Dubai-based carrier Emirates has become the world's first airline to implement a digital health pass for all passengers, following a successful trial that began in April.
The airline will use the International Air Transport Association's "IATA Travel Pass" across its entire network after it slowly expanded its use to 12 routes in June.
The IATA Travel Pass is a mobile app designed to help travellers manage government requirements for COVID-19 testing and vaccination. The app holds encrypted data including verified COVID-19 test or vaccination results on a traveller's mobile device. Travellers can then share the information with airlines to prove they have been vaccinated or undergone a recent COVID-19 test.
Along with confirming that passengers are OK to fly, the app will also feature up-to-date information on countries' entry requirements. There is also a plan to include a registry of testing and vaccination centres.
Several other airlines around the world have been trialling the pass, including Singapore Airlines, Etihad and Qatar Airways.
Qantas confirmed in July that it would also use the IATA Travel Pass for Qantas and Jetstar international flights.
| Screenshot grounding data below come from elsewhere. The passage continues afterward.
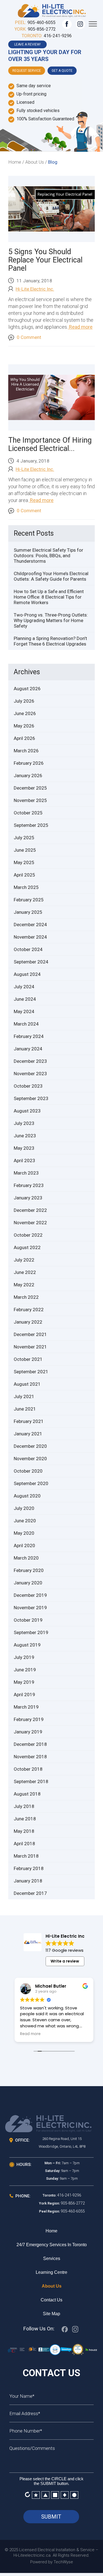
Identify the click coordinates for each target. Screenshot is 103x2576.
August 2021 (27, 1384)
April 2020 (24, 1545)
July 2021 (24, 1396)
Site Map (51, 2313)
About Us (52, 2286)
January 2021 (28, 1433)
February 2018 (29, 1868)
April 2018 (24, 1843)
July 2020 (24, 1508)
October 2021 (28, 1359)
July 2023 (24, 1123)
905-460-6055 (41, 22)
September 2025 (31, 825)
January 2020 (28, 1583)
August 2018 (27, 1794)
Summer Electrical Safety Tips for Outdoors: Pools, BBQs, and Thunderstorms (48, 555)
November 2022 (30, 1222)
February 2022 (29, 1309)
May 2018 (24, 1831)
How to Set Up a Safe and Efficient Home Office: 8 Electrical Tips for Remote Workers (49, 597)
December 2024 (30, 924)
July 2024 (24, 986)
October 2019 (28, 1620)
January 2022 (28, 1322)
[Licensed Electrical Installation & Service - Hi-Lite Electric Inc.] (51, 10)
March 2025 (26, 887)
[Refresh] (27, 2494)
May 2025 (24, 862)
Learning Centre (51, 2272)
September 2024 (31, 962)
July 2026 (24, 701)
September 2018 (31, 1781)
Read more (80, 327)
Qantas currently plans to resume some international flights from December.
Adel Al Redha, Emirates' chief operating officer said the pass would allow the airline to deliver smooth journeys and contactless experiences for passengers.
It would enable ground staff to handle document checks efficiently and in compliance with regulatory requirements, he said.
Emirates has not mandated that passengers be vaccinated in order to fly with them, but many countries now require international arrivals to be vaccinated in order to enter. The US announced this would become a requirement from November. It is already a requirement for visitors to Canada.
Qantas chief executive Alan Joyce has said passengers on his airline would need to be vaccinated in order to board international flights.
An international survey by Inmarsat, a mobile satellite communications company, found confidence in air travel is rising, with 60 per cent of those surveyed saying they would feel happy to fly again by the end of the year.
Passengers were more concerned about hotel quarantine than catching the virus through air travel, while 84 per cent endorsed the idea of vaccine passports. However, Australians were the least supportive of vaccine passports, with only 51 per cent, with many citing privacy concerns.
Despite currently being unable to travel internationally, Australians were among the most confident, with 20 per cent saying they felt confident about flying today (as opposed to year's-end), behind only Greeks at 29 per cent.